Studio: NPR
Category: Business
What It Is
NPR folk talk about the economy and issues related to it.
Technical Details
The show drops a new episode every three or four days; episodes run twenty to thirty minutes, I’d say. Well produced show; kind of This American Life in style and tone. The iTunes page has the 300 most recent episodes; for the rest of the archive, visit the website.
What About It
I like this show quite a bit. It isn’t like Freakonomics, which looks at surprising things. Planet Money looks at the issues that relate to economics in a more direct way, but they do so in a really entertaining fashion. There’s wit and charm to this show, as opposed to, oh, say, Marketplace. The great thing about the show is the way in which it’s able to take very complicated economic ideas and communicate them in ways that are accessible to the average listener. Listening to this show is everything you wish those college courses you took in economics were: entertaining, filled with humor, incredibly informative without being condescending and entirely comprehensible. There is, in today’s modern world, a responsibility of every individual to have a functional grasp of economics; it has always been a force that made the world go round, but never as much so as today, in my opinion. You need to understand why people and governments and corporations act the way they do and you need to know what you think about those actions – it needs to inform your daily life in all kinds of ways. Planet Money is a good way to get there.
3 stars.
Essential If
You wish you knew more about economics.
Avoid Like the Plague If
Bitcoin.
Best Entry Point
I’m going to actually recommend an episode of another series, namely The Giant Pool of Money from This American Life. This episode of This American Life was dedicated to the subprime mortgage bubble and the results of it. It was first broadcast in May of 2008 and it’s become well known as one of This American Life’s best episodes, which is really saying something when you consider just how consistently superlative the show is. It marked a sort of economic coming of age for a lot of people, myself included; I still remember hearing it for the first time. It was the moment that I kind of started to realize that I could understand economics, both in theory and in practical reality; my economy classes in college had left me unsure of those things. Anyway, the episode generated something like ten times the response of the typical TAL episode and from that episode was born Planet Money. It’s fair to say, I think, that The Giant Pool of Money is Planet Money’s pilot. It’s a great place to start.

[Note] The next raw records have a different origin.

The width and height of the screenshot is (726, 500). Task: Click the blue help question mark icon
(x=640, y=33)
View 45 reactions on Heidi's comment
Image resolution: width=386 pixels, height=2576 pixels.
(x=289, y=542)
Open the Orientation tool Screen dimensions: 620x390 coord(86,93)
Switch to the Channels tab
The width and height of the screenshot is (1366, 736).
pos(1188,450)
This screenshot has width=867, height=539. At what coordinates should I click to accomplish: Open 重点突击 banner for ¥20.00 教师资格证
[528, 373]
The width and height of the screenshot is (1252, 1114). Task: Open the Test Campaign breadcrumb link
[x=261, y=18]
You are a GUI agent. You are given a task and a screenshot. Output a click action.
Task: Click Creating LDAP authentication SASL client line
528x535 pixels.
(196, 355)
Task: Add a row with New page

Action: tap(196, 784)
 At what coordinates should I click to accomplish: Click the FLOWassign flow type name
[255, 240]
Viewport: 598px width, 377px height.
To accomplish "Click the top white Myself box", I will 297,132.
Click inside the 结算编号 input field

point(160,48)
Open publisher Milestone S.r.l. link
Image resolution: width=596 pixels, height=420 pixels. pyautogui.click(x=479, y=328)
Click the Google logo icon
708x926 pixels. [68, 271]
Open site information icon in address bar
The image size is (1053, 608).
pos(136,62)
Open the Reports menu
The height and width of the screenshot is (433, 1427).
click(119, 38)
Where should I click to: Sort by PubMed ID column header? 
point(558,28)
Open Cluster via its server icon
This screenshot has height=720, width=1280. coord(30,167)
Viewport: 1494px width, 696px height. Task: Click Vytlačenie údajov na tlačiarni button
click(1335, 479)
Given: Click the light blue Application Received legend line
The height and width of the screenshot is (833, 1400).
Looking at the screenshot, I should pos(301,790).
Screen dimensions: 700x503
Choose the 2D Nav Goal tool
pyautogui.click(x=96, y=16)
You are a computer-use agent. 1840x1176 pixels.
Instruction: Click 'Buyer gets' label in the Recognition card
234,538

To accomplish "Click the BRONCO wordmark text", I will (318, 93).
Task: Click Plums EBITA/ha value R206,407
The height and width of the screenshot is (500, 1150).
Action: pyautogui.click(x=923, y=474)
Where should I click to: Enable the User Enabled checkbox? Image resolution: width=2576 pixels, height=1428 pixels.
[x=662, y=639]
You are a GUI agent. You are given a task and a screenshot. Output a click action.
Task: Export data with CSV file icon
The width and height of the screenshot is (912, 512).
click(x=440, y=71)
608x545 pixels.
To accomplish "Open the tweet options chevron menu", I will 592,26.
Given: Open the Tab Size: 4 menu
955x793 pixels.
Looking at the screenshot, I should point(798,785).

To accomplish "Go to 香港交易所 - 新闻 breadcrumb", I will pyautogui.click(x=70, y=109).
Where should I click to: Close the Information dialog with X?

Just for fun I’ll throw in a recommendation actually from the Planet Money series. It’s about shorting and I feel like the release of The Big Short (which I still haven’t seen) make this episode rather topical. The hosts discuss the first time in history someone shorted stock and then they go all in on a big short themselves: they invest money to short the economy as a whole. It’s an entertaining series of episodes, so here they are: The Very First Short; We’re Short America; Shorters Gonna Short.